Dataset excerpt:
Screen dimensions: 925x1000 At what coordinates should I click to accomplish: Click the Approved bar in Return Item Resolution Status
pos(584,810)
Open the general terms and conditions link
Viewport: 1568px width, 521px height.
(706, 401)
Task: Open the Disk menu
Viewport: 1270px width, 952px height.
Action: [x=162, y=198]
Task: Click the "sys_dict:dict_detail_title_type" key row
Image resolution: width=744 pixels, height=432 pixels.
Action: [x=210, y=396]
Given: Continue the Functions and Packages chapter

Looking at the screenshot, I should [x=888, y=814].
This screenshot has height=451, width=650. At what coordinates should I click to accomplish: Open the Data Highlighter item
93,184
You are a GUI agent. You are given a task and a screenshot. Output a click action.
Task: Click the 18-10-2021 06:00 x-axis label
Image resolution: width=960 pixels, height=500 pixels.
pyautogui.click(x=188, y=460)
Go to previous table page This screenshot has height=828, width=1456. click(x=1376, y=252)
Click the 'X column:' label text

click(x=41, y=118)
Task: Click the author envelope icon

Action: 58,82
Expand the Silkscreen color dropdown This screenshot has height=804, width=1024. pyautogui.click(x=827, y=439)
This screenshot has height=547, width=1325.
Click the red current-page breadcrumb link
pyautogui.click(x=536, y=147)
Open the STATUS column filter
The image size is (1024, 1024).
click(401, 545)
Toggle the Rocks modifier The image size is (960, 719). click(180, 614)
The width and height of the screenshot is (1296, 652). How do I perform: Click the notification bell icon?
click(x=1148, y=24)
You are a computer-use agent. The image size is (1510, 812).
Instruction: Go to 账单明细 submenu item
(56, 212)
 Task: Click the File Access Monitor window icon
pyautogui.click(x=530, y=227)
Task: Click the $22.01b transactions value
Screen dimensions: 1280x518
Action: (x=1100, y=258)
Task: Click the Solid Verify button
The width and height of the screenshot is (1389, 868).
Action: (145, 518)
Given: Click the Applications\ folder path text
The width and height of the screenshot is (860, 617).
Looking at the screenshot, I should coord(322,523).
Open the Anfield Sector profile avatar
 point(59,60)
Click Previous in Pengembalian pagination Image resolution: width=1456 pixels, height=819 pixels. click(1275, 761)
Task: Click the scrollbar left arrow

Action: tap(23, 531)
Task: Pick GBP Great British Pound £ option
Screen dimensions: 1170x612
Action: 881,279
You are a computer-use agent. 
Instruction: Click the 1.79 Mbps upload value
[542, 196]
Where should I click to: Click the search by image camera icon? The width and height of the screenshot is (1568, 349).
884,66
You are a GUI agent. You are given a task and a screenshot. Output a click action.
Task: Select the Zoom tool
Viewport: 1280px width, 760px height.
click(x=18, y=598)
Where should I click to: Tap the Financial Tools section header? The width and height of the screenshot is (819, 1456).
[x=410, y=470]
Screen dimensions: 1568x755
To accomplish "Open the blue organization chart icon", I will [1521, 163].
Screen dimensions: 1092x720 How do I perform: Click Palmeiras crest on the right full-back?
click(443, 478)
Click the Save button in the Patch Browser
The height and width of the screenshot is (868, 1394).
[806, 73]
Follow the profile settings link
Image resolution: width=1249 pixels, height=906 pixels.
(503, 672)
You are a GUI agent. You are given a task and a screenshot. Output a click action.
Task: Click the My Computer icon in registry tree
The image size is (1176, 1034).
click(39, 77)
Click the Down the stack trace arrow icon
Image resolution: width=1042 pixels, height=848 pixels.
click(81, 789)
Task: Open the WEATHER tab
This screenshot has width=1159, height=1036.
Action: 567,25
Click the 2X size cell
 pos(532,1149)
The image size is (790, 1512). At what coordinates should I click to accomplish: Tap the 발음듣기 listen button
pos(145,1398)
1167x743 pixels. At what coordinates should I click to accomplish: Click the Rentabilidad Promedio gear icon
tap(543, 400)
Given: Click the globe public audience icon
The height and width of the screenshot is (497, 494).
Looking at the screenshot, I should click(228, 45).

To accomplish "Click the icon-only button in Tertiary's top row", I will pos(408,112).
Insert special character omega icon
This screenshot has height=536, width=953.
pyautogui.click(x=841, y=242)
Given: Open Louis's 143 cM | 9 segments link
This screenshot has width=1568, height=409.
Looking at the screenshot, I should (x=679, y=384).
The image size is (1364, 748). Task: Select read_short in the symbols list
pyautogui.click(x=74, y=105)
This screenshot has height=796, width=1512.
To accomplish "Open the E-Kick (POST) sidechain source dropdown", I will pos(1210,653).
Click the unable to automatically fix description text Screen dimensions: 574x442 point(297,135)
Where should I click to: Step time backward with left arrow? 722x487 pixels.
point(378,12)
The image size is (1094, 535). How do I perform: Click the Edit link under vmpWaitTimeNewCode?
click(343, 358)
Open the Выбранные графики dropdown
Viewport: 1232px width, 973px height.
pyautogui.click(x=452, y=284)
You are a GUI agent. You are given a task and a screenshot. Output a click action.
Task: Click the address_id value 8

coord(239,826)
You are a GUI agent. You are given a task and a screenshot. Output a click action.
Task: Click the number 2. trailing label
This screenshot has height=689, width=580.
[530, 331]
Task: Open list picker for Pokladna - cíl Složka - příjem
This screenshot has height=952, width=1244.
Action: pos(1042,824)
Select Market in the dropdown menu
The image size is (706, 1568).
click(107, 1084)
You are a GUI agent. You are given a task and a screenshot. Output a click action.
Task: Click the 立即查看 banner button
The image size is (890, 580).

- [Directions for this task]:
Return every line of the records above verbatim, from the first line to the last, with no changes.

- [Exercise result]:
Screen dimensions: 925x1000 At what coordinates should I click to accomplish: Click the Approved bar in Return Item Resolution Status
pos(584,810)
Open the general terms and conditions link
Viewport: 1568px width, 521px height.
(706, 401)
Task: Open the Disk menu
Viewport: 1270px width, 952px height.
Action: [x=162, y=198]
Task: Click the "sys_dict:dict_detail_title_type" key row
Image resolution: width=744 pixels, height=432 pixels.
Action: [x=210, y=396]
Given: Continue the Functions and Packages chapter

Looking at the screenshot, I should [x=888, y=814].
This screenshot has height=451, width=650. At what coordinates should I click to accomplish: Open the Data Highlighter item
93,184
You are a GUI agent. You are given a task and a screenshot. Output a click action.
Task: Click the 18-10-2021 06:00 x-axis label
Image resolution: width=960 pixels, height=500 pixels.
pyautogui.click(x=188, y=460)
Go to previous table page This screenshot has height=828, width=1456. click(x=1376, y=252)
Click the 'X column:' label text

click(x=41, y=118)
Task: Click the author envelope icon

Action: 58,82
Expand the Silkscreen color dropdown This screenshot has height=804, width=1024. pyautogui.click(x=827, y=439)
This screenshot has height=547, width=1325.
Click the red current-page breadcrumb link
pyautogui.click(x=536, y=147)
Open the STATUS column filter
The image size is (1024, 1024).
click(401, 545)
Toggle the Rocks modifier The image size is (960, 719). click(180, 614)
The width and height of the screenshot is (1296, 652). How do I perform: Click the notification bell icon?
click(x=1148, y=24)
You are a computer-use agent. The image size is (1510, 812).
Instruction: Go to 账单明细 submenu item
(56, 212)
 Task: Click the File Access Monitor window icon
pyautogui.click(x=530, y=227)
Task: Click the $22.01b transactions value
Screen dimensions: 1280x518
Action: (x=1100, y=258)
Task: Click the Solid Verify button
The width and height of the screenshot is (1389, 868).
Action: (145, 518)
Given: Click the Applications\ folder path text
The width and height of the screenshot is (860, 617).
Looking at the screenshot, I should coord(322,523).
Open the Anfield Sector profile avatar
 point(59,60)
Click Previous in Pengembalian pagination Image resolution: width=1456 pixels, height=819 pixels. click(1275, 761)
Task: Click the scrollbar left arrow

Action: tap(23, 531)
Task: Pick GBP Great British Pound £ option
Screen dimensions: 1170x612
Action: 881,279
You are a computer-use agent. 
Instruction: Click the 1.79 Mbps upload value
[542, 196]
Where should I click to: Click the search by image camera icon? The width and height of the screenshot is (1568, 349).
884,66
You are a GUI agent. You are given a task and a screenshot. Output a click action.
Task: Select the Zoom tool
Viewport: 1280px width, 760px height.
click(x=18, y=598)
Where should I click to: Tap the Financial Tools section header? The width and height of the screenshot is (819, 1456).
[x=410, y=470]
Screen dimensions: 1568x755
To accomplish "Open the blue organization chart icon", I will [1521, 163].
Screen dimensions: 1092x720 How do I perform: Click Palmeiras crest on the right full-back?
click(443, 478)
Click the Save button in the Patch Browser
The height and width of the screenshot is (868, 1394).
[806, 73]
Follow the profile settings link
Image resolution: width=1249 pixels, height=906 pixels.
(503, 672)
You are a GUI agent. You are given a task and a screenshot. Output a click action.
Task: Click the My Computer icon in registry tree
The image size is (1176, 1034).
click(39, 77)
Click the Down the stack trace arrow icon
Image resolution: width=1042 pixels, height=848 pixels.
click(81, 789)
Task: Open the WEATHER tab
This screenshot has width=1159, height=1036.
Action: 567,25
Click the 2X size cell
 pos(532,1149)
The image size is (790, 1512). At what coordinates should I click to accomplish: Tap the 발음듣기 listen button
pos(145,1398)
1167x743 pixels. At what coordinates should I click to accomplish: Click the Rentabilidad Promedio gear icon
tap(543, 400)
Given: Click the globe public audience icon
The height and width of the screenshot is (497, 494).
Looking at the screenshot, I should click(228, 45).

To accomplish "Click the icon-only button in Tertiary's top row", I will pos(408,112).
Insert special character omega icon
This screenshot has height=536, width=953.
pyautogui.click(x=841, y=242)
Given: Open Louis's 143 cM | 9 segments link
This screenshot has width=1568, height=409.
Looking at the screenshot, I should (x=679, y=384).
The image size is (1364, 748). Task: Select read_short in the symbols list
pyautogui.click(x=74, y=105)
This screenshot has height=796, width=1512.
To accomplish "Open the E-Kick (POST) sidechain source dropdown", I will pos(1210,653).
Click the unable to automatically fix description text Screen dimensions: 574x442 point(297,135)
Where should I click to: Step time backward with left arrow? 722x487 pixels.
point(378,12)
The image size is (1094, 535). How do I perform: Click the Edit link under vmpWaitTimeNewCode?
click(343, 358)
Open the Выбранные графики dropdown
Viewport: 1232px width, 973px height.
pyautogui.click(x=452, y=284)
You are a GUI agent. You are given a task and a screenshot. Output a click action.
Task: Click the address_id value 8

coord(239,826)
You are a GUI agent. You are given a task and a screenshot. Output a click action.
Task: Click the number 2. trailing label
This screenshot has height=689, width=580.
[530, 331]
Task: Open list picker for Pokladna - cíl Složka - příjem
This screenshot has height=952, width=1244.
Action: pos(1042,824)
Select Market in the dropdown menu
The image size is (706, 1568).
click(107, 1084)
You are a GUI agent. You are given a task and a screenshot. Output a click action.
Task: Click the 立即查看 banner button
The image size is (890, 580).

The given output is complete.